Skip to content

An in-memory vector search library in C++ with Python bindings

License

Notifications You must be signed in to change notification settings

datavorous/spheni

Folders and files

NameName
Last commit message
Last commit date

Latest commit

 

History

23 Commits
 
 
 
 
 
 
 
 
 
 
 
 
 
 
 
 
 
 
 
 
 
 
 
 
 
 

Repository files navigation

Spheni

A tiny CPU-first, in-memory vector search library in C++ with Python bindings.

Discord

Index

  1. Overview
  2. Features
  3. Applications
  4. Try It Out
  5. Getting Started
  6. Examples
  7. Benchmarks
  8. Architecture
  9. Status
  10. Roadmap
  11. License
  12. Disclosure

Overview

Spheni is a C++ library with Python bindings to search for points in space that are close to a given query point. The aim is to build-and-document the architectural and performance improvements over time.

Features

  1. Indexes: Flat, IVF
  2. Metrics: Cosine, L2
  3. Storage: F32, INT8
  4. Ops: add, search, search_batch, train, save, load

Check out the API references for full details:

Applications

Semantic Image Search

Spheni manages the low-level indexing and storage of CLIP-generated embeddings to enable vector similarity calculations. It compares the mathematical representation of a text query against the indexed image vectors to find the best semantic matches.

demo gif

Semantic grep

It retrieves relevant lines based on meaning rather than exact keywords. It embeds text once and uses Spheni for fast, offline vector search.

sphgrep

Try It Out

Run this semantic paper search demo in Google Colab:

Open In Colab

Searches 5000 ArXiv papers using IVF + INT8 quantization in ~25 lines of code.

Getting Started

Command launcher note:

  • Linux: use python3 if python is not available.
  • Windows: use py (for example, py -m pip install spheni).

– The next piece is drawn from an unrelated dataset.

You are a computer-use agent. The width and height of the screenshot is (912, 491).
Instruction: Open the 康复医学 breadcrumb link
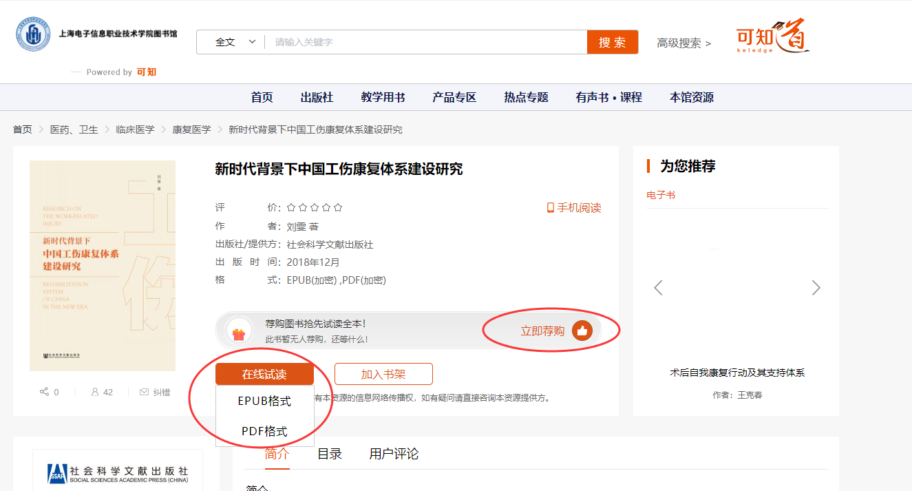tap(191, 129)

Quick Start (Python package)

Install from PyPI:

python -m pip install --upgrade pip
python -m pip install spheni

Verify:

python -c "import spheni; print(spheni.__version__)"

Build From Source (C++ / local Python module)

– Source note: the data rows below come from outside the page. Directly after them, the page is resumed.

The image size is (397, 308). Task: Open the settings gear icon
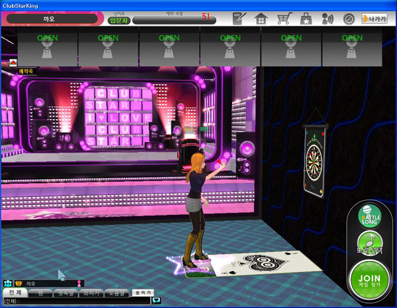(349, 19)
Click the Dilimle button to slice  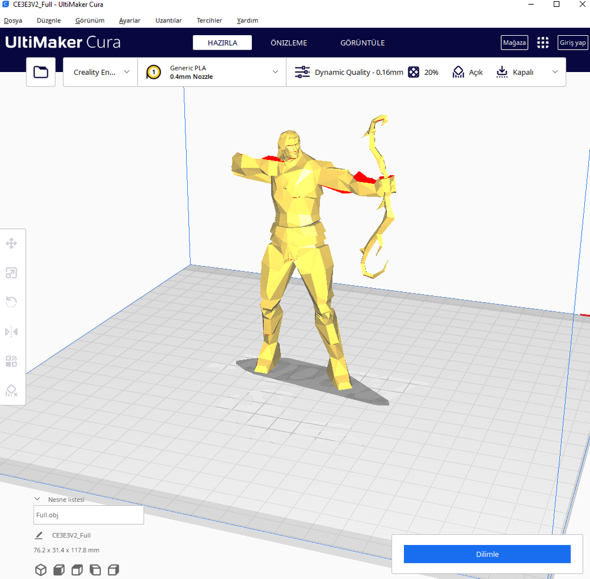487,554
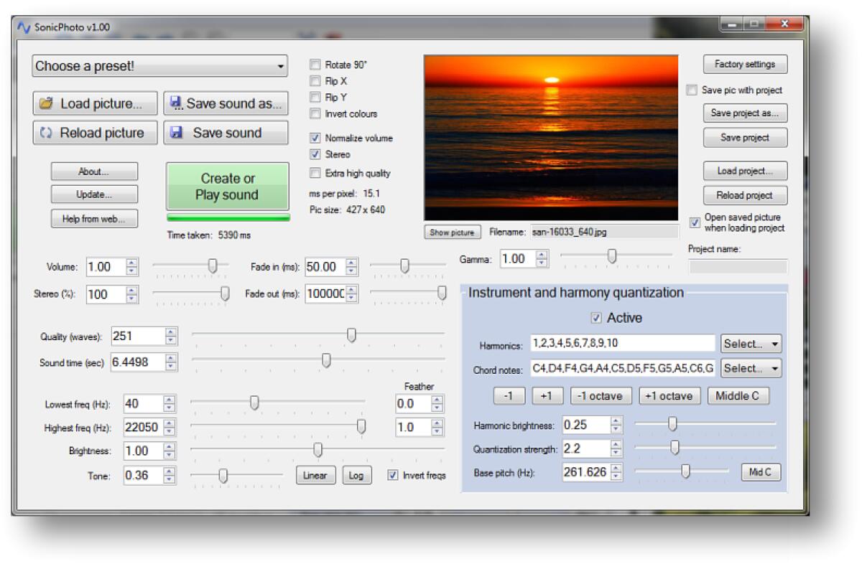862x564 pixels.
Task: Click Factory settings
Action: coord(744,64)
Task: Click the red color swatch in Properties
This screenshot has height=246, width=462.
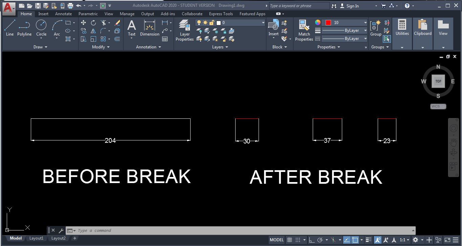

Git clone and navigate into the root directory. Have CMake, pybind11 and OpenMP installed.

Build from the repo root:

./build_spheni.sh --python --install ./dist

Check out the full guide.

Build a local wheel (PEP 427):

python -m pip install --upgrade pip
python -m pip wheel . --no-deps -w dist

For local-only source builds, you can enable native CPU tuning with:

cmake -S . -B build -DCMAKE_BUILD_TYPE=Release -DSPHENI_BUILD_PYTHON=ON -DSPHENI_ENABLE_MARCH_NATIVE=ON
cmake --build build

Examples

C++:

#include "spheni/engine.h"
#include <vector>

int main() {
    spheni::IndexSpec spec(3, spheni::Metric::L2, spheni::IndexKind::Flat, false);
    spheni::Engine engine(spec);
    std::vector<float> data = {1,0,0, 0,1,0, 0,0,1};
    engine.add(data);
    std::vector<float> query = {0.1f, 0.9f, 0.0f};
    auto hits = engine.search(query, 1);
}

Python:

import numpy as np
import spheni

spec = spheni.IndexSpec(4, spheni.Metric.L2, spheni.IndexKind.Flat)
engine = spheni.Engine(spec)

base = np.random.rand(10, 4).astype(np.float32)
engine.add(base)

query = np.random.rand(4).astype(np.float32)
results = engine.search(query, 3)

for hit in results:
    print(f"ID: {hit.id}, Score: {hit.score}")

Benchmarks

IVF achieves ~97% Recall@10 with ~12x higher throughput than brute force and stable tail latency. INT8 quantization reduces memory by ~73% with negligible accuracy loss, and OpenMP parallelism adds ~2.4x more throughput.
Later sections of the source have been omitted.